Pan-Cooked Summer Squash With Tomatoes and Basil

Credit: Martha Rose Shulman, NYTimes
Credit: Martha Rose Shulman, NYTimes

2 tablespoons extra virgin olive oil
1 1/2 pounds medium or small zucchini or other summer squash, thinly sliced or diced (depending on what shape squash you use)
2 garlic cloves, minced
1 pound ripe tomatoes, grated on the large holes of a box grater, or peeled, seeded and diced
Salt and freshly ground pepper
1 to 2 tablespoons chopped or slivered fresh basil (to taste)

Directions:

Heat 1 tablespoon of the olive oil over medium-high heat in a wide, heavy skillet. Add the zucchini. Cook, stirring or shaking the pan, until the zucchini is lightly seared and beginning to soften, three to five minutes. Remove from the pan, and set aside.

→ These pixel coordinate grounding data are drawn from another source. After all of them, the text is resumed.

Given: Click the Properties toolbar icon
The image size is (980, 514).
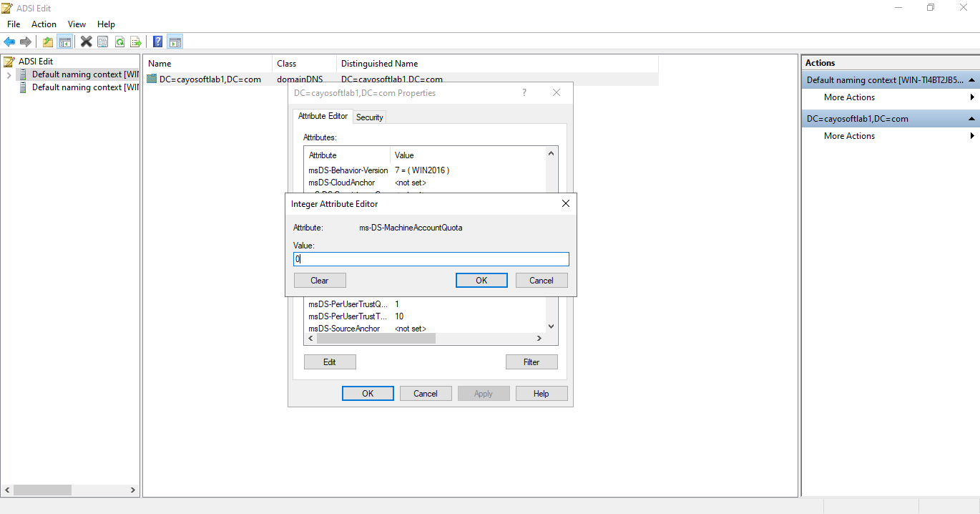Looking at the screenshot, I should point(103,42).
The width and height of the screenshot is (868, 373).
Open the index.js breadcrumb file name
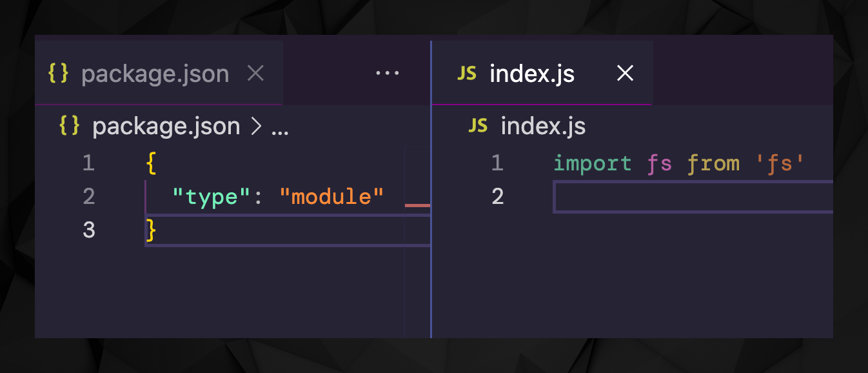coord(543,126)
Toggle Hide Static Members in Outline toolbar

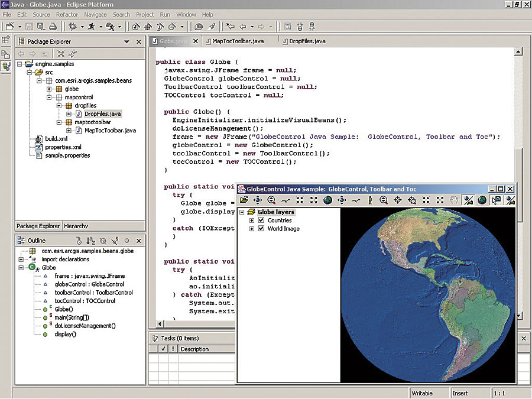tap(115, 241)
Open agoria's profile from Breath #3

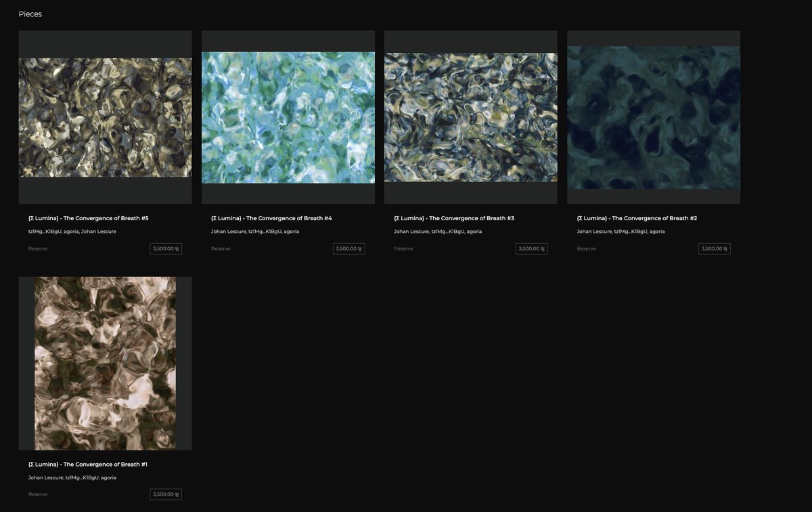[x=476, y=231]
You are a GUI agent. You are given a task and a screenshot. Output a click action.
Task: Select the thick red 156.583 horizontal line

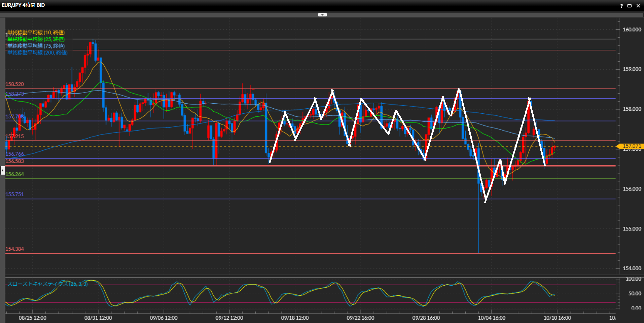click(x=303, y=166)
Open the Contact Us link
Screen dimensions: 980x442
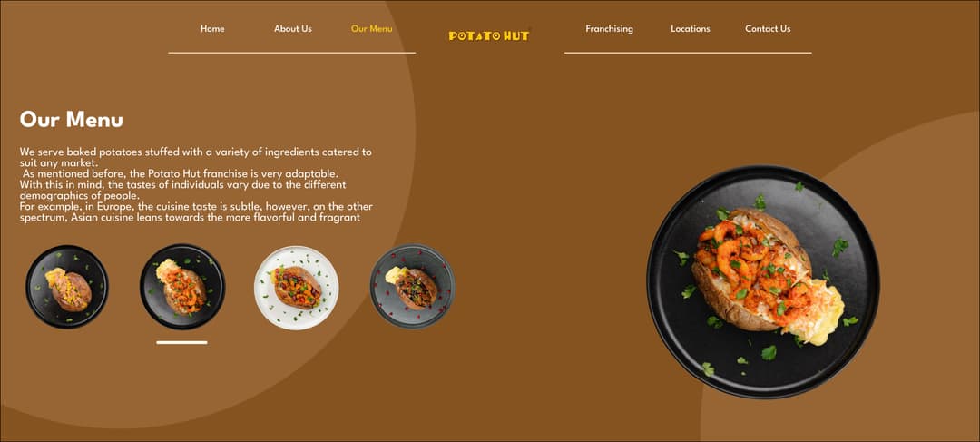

Add the remaining olive oil to the pan, then the garlic. Cook, stirring, just until fragrant — less than 30 seconds. Stir in the tomatoes. Cook, stirring, until the tomatoes have begun to cook down, about five minutes. Return the zucchini to the pan, add salt and pepper to taste, and reduce the heat to medium. Cook, stirring often, until the zucchini is tender and translucent and the tomatoes have cooked down to a fragrant sauce. Stir in the basil, and taste and adjust seasonings. Remove from the heat and serve hot, or allow to cool and serve at room temperature.
Serves four to six.

Corn and Zucchini Salad with Chives

Credit: Faith Durand, The Kitchn
Credit: Faith Durand, The Kitchn

2 small zucchini, diced
Kosher salt and freshly ground black pepper
Olive oil
1 tablespoon unsalted butter
4 ears sweet corn, kernels shaved off
1 cup minced chives
1/2 cup chopped mint, plus sprigs to garnish

Directions:

Place the diced zucchini in a colander or small bowl and sprinkle lightly with salt. Set aside. Heat a deep skillet over medium heat and add a drizzle of olive oil and the butter. When the butter foams up, add the corn kernels and cook, stirring frequently, until they are tender — about 5 minutes.

Drain any excess water off the zucchini and add to the skillet, along with the chives and mint. Sauté just until the zucchini is barely tender — about 3 minutes.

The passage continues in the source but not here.